Insights into the self-assembly of fampridine hydrochloride: how the choice of the solvent affects the crystallization of a simple salt

Abstract

Abstract Crystalline materials and crystallization processes play an important role in several fields of science, such as pharmaceuticals, material science, pigments, optoelectronics, catalysis and energy storage. Understanding and defining the right conditions of crystallization is therefore crucial. Among the several factors influencing the crystallization of a given compound, the choice of the solvent system is perhaps one of the most important. The nature of solvent–solute interactions can indeed have a role in promoting specific molecular assemblies, therefore affecting crystallisation rates of a crystal and often resulting in the nucleation of different polymorphs and solvates. Here we investigated the role of a binary mixture of solvent (water/acetone) in the crystallisation of a simple salt of 4-aminopyridinium chloride. Previous results on this compound showed that when crystallised from water it forms a simple hydrate structure, while in the presence of acetone, it undergoes a liquid-liquid phase separation, followed by the crystallisation of a complex structure belonging to the Frank–Kasper (FK) phases, a particular family of topologically close-packed structures never observed in small and rigid molecules. To broaden the understanding of how such a simple molecule may crystallise as an FK phase, we carried out the crystallization of the complex phase by antisolvent diffusion (in a mixture of water/acetone) and that of the monohydrate phase in water, monitoring the liquid precursors by liquid-state NMR. In particular, we applied 1H, 13C, 14N, 17O, and 35/37Cl NMR as a function of the concentration of 4APH+Cl− until the moment when precipitation of the crystalline phases occurred.

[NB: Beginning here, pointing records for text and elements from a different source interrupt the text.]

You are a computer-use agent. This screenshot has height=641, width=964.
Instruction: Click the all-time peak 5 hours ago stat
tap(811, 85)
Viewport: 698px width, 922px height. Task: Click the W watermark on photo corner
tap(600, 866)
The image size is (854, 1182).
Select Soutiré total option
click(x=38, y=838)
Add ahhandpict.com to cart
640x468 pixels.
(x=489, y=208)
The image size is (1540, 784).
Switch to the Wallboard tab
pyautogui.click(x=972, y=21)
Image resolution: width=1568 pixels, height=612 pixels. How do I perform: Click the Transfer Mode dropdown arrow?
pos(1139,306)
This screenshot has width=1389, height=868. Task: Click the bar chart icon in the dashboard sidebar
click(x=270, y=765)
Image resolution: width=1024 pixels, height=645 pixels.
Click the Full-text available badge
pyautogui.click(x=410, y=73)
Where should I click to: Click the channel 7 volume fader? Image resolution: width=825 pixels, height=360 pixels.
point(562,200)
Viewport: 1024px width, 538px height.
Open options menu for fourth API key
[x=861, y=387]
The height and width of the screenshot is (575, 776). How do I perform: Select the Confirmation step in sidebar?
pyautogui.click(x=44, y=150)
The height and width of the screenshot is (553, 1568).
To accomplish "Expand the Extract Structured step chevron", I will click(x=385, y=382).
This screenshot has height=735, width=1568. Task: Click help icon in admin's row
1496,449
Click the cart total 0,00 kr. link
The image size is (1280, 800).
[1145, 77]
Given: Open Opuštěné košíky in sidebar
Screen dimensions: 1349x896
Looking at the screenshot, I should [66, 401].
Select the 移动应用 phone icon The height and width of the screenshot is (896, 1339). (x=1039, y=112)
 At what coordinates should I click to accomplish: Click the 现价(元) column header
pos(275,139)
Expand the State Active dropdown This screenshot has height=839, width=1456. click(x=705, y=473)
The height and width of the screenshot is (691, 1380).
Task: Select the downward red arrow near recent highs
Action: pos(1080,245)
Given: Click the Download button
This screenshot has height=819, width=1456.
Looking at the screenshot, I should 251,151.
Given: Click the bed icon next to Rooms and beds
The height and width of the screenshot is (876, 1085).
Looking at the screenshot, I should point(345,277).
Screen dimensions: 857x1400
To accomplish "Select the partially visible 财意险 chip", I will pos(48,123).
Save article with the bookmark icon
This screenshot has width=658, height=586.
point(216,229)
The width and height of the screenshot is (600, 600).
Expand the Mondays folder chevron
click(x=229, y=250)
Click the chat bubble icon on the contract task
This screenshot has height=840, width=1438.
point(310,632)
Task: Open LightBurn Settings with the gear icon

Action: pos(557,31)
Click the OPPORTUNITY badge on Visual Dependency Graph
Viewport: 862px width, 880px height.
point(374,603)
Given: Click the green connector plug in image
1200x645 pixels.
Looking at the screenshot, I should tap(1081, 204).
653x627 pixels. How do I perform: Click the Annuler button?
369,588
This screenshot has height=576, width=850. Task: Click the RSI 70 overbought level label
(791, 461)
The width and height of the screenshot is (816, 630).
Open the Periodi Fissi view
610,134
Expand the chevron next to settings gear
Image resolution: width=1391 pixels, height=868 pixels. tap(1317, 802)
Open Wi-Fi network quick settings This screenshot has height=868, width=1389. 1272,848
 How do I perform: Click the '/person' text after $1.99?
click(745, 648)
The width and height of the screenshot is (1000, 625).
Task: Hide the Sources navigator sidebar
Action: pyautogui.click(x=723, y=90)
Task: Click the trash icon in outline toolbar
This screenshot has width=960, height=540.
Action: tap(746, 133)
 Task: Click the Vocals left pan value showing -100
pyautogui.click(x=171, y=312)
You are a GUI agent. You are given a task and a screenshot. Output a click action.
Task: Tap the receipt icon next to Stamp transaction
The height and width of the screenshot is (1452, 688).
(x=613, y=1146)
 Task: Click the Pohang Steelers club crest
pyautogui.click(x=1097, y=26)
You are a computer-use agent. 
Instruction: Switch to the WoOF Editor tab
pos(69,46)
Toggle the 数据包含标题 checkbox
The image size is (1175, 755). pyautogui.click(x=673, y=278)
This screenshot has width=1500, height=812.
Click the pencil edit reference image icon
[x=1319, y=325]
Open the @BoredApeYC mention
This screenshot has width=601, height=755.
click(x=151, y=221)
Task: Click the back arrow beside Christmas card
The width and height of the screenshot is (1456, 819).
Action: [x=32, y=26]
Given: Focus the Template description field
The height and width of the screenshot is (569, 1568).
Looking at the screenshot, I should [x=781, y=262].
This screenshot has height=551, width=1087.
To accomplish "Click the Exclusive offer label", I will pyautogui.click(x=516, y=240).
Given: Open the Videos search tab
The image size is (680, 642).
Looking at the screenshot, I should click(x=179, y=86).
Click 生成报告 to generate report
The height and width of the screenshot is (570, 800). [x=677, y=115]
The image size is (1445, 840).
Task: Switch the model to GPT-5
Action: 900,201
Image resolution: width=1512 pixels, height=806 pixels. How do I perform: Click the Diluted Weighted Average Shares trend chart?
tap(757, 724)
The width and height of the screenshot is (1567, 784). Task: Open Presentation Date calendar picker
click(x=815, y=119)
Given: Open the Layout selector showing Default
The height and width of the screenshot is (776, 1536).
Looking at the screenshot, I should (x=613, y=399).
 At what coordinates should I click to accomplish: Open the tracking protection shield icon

Variations of chemical shifts, T1 relaxation times of 13C signals, and full-width at half-maximum of the signals of quadrupolar nuclei were also measured. The spatial proximity between the different species in the solution was investigated by NOE experiments. In order to support these results, we also performed Molecular Dynamics simulations, investigating the potential solute/solvents interactions. The results strongly suggest that acetone, instead of behaving as an anti-solvent, interacts directly with the solute, preventing the formation of the simple monohydrate structure and, at the same time, promoting specific molecular aggregations.